> 提供された文章:
┄┄┄┄┄┄┄┄┄┄┄┄┄┄┄┄┄┄┄┄

後期中等教育段階の特別支援教育 多様な学びの場が必要 検討委で「まとめ」案協議―道教委
(道・道教委 2017-02-01付)

特別支援教育検討委
最終となった第6回検討委

 第六回北海道の後期中等教育段階における特別支援教育に関する検討委員会が一月三十日、札幌市内の道第二水産ビルで開かれた。二年間の検討を踏まえた「意見のまとめ」案について協議した。案は、①インクルーシブ教育システムの構築②教員の専門性向上の取組③学校間連携の在り方④生徒が自立し、社会参加するための教育の在り方―で構成。多様な学びの場として、高校の通級指導教室や特別支援学級の整備、教員の障がいに対する基礎的な理解、中・高校間や高校・特別支援学校間の情報、ノウハウの共有の必要性などを挙げている。それらについての協議をもとに、道教委では、「意見のまとめ」を修正、公開するほか、施策の参考にする予定。

 同検討委員会では、高校などに在籍する特別な教育的支援を要する生徒の自立や社会参加に必要な力を育成する観点から、二年間にわたって、本道の後期中等教育における特別支援教育の在り方を検討してきた。

┄┄┄┄┄┄┄┄┄┄┄┄┄┄┄┄┄┄┄┄

> データの抜粋:
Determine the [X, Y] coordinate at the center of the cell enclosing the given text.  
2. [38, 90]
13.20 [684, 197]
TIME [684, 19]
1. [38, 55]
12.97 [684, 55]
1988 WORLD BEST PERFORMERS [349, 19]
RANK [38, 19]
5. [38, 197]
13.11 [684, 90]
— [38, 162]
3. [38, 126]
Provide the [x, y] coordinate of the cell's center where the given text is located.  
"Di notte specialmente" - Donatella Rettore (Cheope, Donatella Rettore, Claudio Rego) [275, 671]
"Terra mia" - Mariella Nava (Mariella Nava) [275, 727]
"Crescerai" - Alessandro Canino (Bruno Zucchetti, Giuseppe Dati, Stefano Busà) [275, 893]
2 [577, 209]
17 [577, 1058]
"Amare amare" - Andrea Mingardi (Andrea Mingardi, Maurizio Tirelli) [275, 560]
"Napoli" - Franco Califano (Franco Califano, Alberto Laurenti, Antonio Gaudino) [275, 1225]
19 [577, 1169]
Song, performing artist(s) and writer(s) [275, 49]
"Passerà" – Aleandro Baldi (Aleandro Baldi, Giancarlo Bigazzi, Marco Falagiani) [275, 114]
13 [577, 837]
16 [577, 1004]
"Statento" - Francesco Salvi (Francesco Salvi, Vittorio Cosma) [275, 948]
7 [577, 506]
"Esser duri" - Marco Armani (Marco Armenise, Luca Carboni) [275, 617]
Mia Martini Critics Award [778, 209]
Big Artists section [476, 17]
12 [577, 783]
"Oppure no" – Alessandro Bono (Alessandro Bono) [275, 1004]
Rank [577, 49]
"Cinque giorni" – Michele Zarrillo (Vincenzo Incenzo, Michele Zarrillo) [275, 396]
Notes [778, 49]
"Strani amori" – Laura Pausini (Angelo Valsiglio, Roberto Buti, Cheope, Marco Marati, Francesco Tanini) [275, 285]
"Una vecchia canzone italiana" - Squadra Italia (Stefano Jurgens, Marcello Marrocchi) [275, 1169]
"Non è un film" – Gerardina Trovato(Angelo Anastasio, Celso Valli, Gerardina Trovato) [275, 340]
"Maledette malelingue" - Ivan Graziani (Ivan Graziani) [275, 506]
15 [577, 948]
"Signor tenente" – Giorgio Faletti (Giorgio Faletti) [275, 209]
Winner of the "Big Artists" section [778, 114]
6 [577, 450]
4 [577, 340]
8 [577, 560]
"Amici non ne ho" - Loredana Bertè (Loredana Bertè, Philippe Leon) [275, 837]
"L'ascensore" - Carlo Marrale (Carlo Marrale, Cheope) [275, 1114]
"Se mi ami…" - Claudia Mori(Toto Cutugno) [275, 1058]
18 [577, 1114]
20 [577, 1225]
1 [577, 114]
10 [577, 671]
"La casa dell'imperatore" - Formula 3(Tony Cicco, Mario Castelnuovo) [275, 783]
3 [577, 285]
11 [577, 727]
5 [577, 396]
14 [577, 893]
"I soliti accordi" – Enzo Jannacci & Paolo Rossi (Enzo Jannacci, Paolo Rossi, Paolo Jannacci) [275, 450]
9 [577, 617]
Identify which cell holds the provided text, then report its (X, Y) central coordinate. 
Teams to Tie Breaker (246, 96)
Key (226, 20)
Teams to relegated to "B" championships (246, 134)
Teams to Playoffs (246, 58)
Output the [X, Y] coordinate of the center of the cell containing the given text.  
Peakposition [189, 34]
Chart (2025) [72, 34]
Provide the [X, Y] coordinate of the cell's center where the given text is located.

┄┄┄┄┄┄┄┄┄┄┄┄┄┄┄┄┄┄┄┄

> やること: 特別支援教育についての文章の「後期中等教育段階の特別支援教育 多様な学びの場が必要 検討委で「まとめ」案協議―道教委」から「ほか、施策の参考にする予定。」まで（両端も含む）を、「意見のまとめ」を「検討結果のまとめ」に変えて書き直してください。 上の行は、この文章とは別のところから集めたものです。

> 作業の結果:
後期中等教育段階の特別支援教育 多様な学びの場が必要 検討委で「まとめ」案協議―道教委
(道・道教委 2017-02-01付)

特別支援教育検討委
最終となった第6回検討委

 第六回北海道の後期中等教育段階における特別支援教育に関する検討委員会が一月三十日、札幌市内の道第二水産ビルで開かれた。二年間の検討を踏まえた「検討結果のまとめ」案について協議した。案は、①インクルーシブ教育システムの構築②教員の専門性向上の取組③学校間連携の在り方④生徒が自立し、社会参加するための教育の在り方―で構成。多様な学びの場として、高校の通級指導教室や特別支援学級の整備、教員の障がいに対する基礎的な理解、中・高校間や高校・特別支援学校間の情報、ノウハウの共有の必要性などを挙げている。それらについての協議をもとに、道教委では、「検討結果のまとめ」を修正、公開するほか、施策の参考にする予定。